__STATED PROBLEM__.
Find each line of the records below that contains the word "width", and copy those lines out in full.
···
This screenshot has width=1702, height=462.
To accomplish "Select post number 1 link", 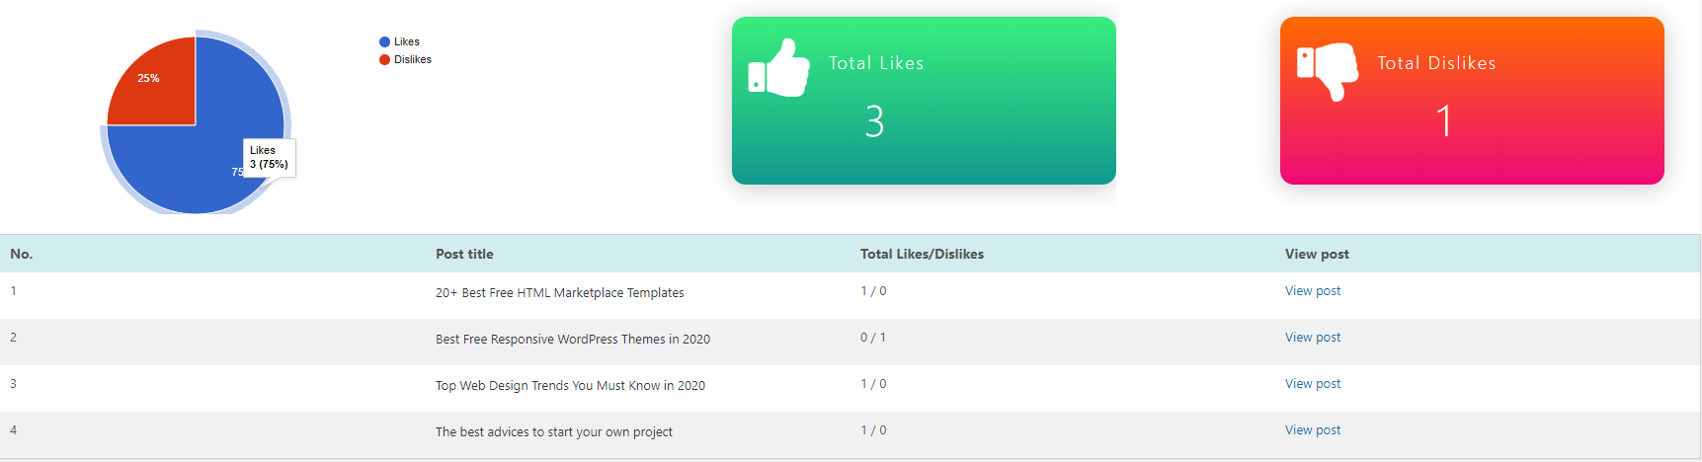I will click(x=13, y=291).
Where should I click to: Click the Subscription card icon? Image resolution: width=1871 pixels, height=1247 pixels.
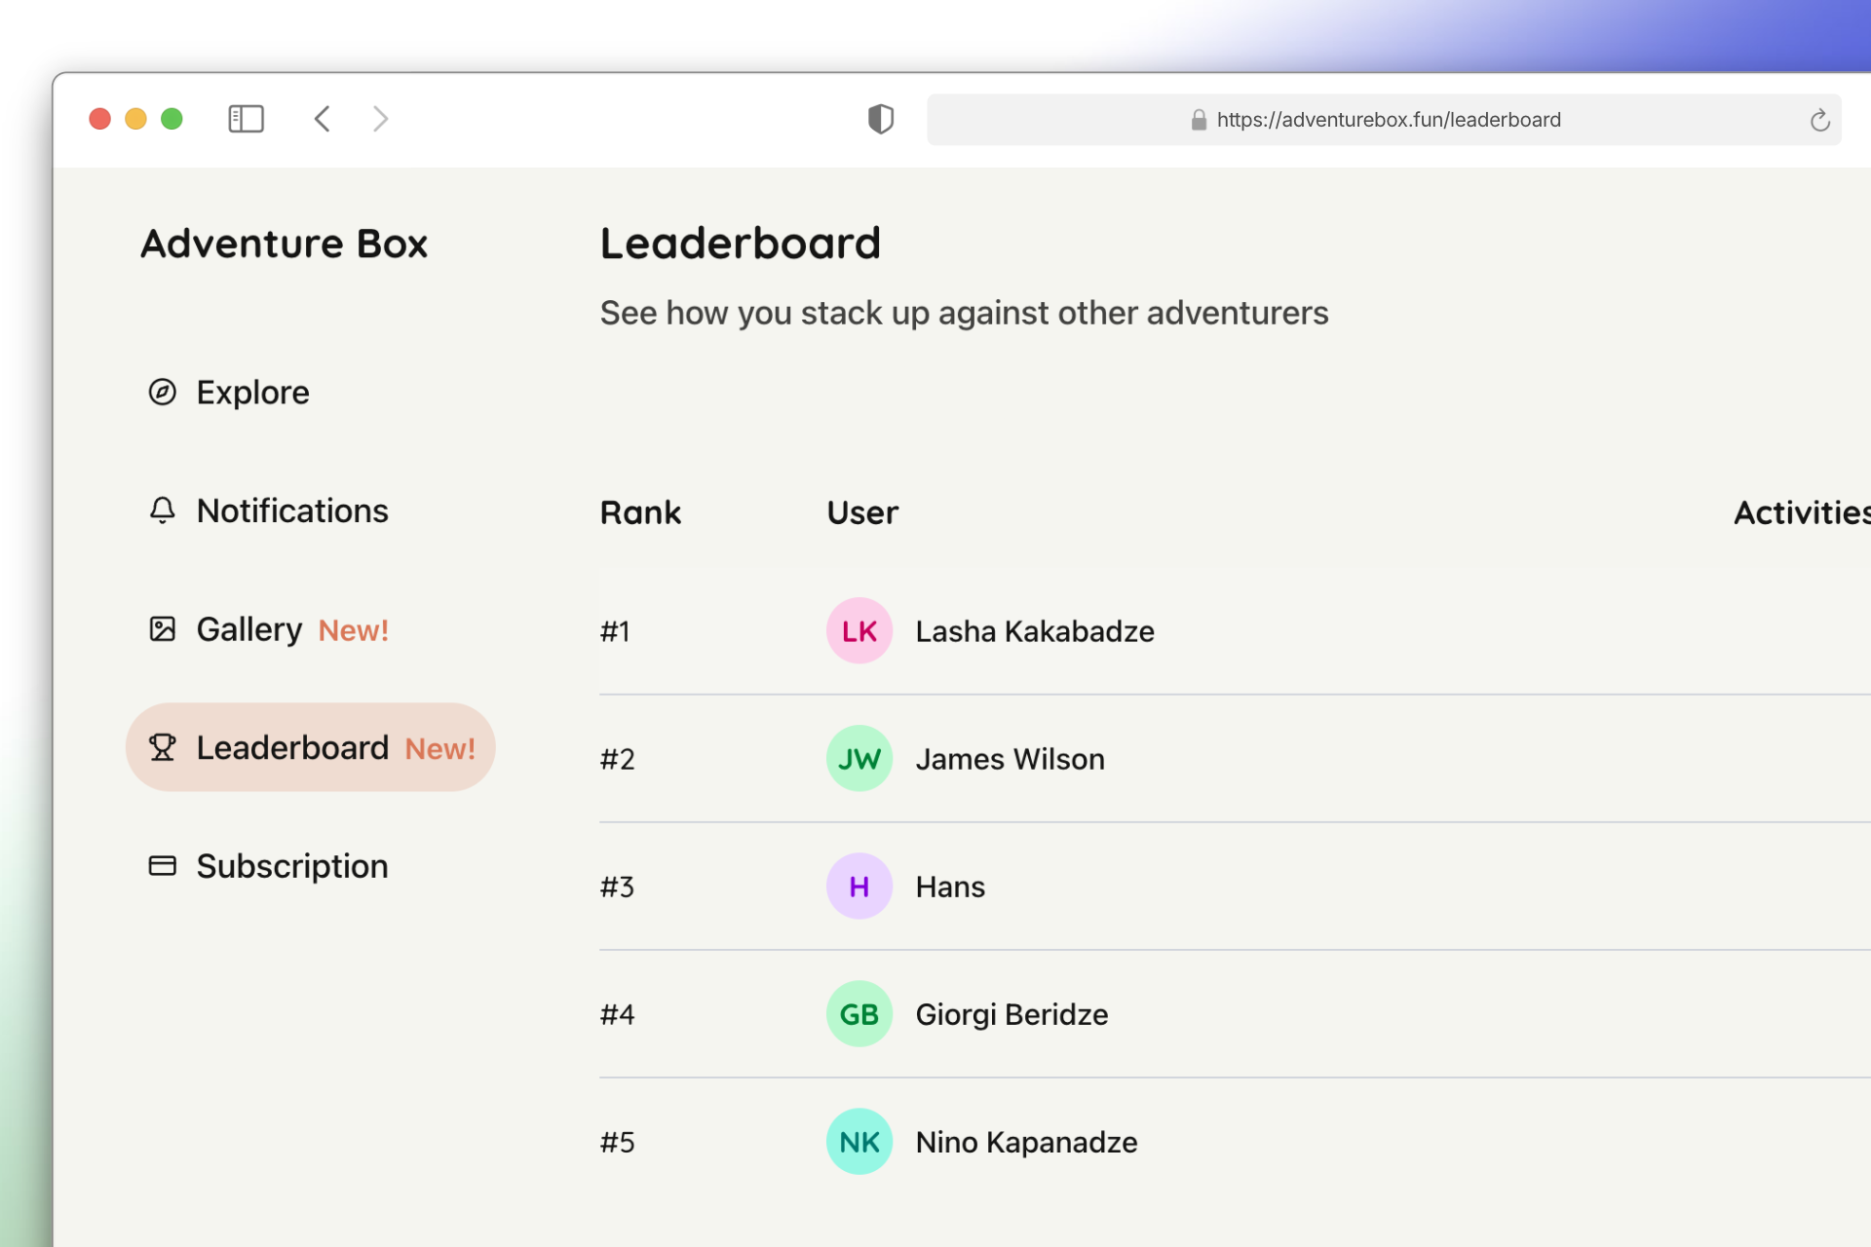(x=162, y=865)
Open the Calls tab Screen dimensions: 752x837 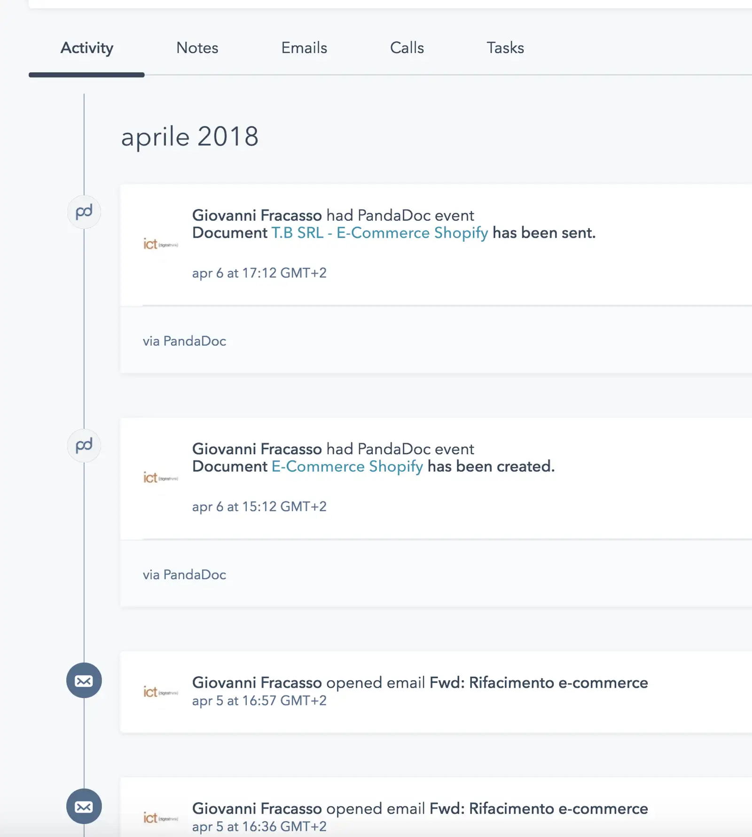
···
__FINISHED ANSWER__.
This screenshot has width=1702, height=462.
Where should I click to: Click the Subscription card icon? Image resolution: width=1871 pixels, height=1247 pixels.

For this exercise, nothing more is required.